┌─ Study material

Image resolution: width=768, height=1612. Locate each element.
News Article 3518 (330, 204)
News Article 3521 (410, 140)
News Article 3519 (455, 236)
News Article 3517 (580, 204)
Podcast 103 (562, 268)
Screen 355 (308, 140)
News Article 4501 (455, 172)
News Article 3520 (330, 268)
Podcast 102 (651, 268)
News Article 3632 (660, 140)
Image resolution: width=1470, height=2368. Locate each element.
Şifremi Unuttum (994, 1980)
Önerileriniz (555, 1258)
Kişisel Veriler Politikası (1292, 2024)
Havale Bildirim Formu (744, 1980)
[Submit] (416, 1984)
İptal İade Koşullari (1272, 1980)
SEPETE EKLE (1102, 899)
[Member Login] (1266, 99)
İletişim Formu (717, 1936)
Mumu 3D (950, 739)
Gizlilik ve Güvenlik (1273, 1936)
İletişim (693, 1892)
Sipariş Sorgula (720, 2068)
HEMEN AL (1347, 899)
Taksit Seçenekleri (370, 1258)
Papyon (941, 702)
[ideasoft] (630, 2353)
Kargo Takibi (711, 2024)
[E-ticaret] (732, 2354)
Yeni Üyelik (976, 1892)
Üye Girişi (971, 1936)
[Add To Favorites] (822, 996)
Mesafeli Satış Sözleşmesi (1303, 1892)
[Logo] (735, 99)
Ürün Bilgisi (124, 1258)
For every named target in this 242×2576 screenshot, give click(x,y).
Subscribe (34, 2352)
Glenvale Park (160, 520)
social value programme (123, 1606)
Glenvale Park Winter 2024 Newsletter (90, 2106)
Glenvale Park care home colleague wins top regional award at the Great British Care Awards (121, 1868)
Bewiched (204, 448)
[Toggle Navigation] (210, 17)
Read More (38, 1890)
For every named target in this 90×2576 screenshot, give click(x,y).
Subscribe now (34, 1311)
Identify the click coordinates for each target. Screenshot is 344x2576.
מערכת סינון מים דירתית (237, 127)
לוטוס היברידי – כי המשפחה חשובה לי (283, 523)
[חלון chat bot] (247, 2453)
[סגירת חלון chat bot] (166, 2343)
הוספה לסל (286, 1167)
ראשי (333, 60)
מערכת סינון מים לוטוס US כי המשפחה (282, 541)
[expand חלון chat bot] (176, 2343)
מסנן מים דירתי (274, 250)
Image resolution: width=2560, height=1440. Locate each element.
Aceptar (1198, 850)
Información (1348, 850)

└─

*Task brief*
Within the records above, work out on how many lines the string "click" appears, and give only that number.

*Expected answer*
3